----- Data

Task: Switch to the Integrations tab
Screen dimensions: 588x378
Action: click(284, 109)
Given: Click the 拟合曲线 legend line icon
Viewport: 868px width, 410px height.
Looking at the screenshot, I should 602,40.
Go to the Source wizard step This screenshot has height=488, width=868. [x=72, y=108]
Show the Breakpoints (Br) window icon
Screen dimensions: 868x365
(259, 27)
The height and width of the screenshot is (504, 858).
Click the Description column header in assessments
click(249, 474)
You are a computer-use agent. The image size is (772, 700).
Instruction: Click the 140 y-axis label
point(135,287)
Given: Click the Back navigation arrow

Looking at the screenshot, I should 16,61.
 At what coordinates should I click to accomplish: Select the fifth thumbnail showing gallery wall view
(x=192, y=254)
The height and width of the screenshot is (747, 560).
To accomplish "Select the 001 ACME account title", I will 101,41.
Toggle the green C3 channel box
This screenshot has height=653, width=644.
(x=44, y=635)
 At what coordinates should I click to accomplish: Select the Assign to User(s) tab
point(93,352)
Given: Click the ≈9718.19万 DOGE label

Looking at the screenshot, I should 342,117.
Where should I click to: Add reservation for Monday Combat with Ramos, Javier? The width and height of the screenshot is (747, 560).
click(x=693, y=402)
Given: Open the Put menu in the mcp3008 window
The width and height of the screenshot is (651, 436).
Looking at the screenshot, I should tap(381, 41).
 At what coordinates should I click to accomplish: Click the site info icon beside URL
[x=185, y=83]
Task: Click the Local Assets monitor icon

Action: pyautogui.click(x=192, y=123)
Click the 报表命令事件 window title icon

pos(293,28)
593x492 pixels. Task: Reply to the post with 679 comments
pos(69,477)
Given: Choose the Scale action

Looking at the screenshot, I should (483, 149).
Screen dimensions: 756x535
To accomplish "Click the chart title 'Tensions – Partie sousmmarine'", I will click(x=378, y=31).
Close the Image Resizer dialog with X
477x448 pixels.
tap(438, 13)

----------

All lines in the data that contain the word "will" should be copied.

> **Problem solution**
To accomplish "Select the 001 ACME account title", I will 101,41.
To accomplish "Click the chart title 'Tensions – Partie sousmmarine'", I will click(x=378, y=31).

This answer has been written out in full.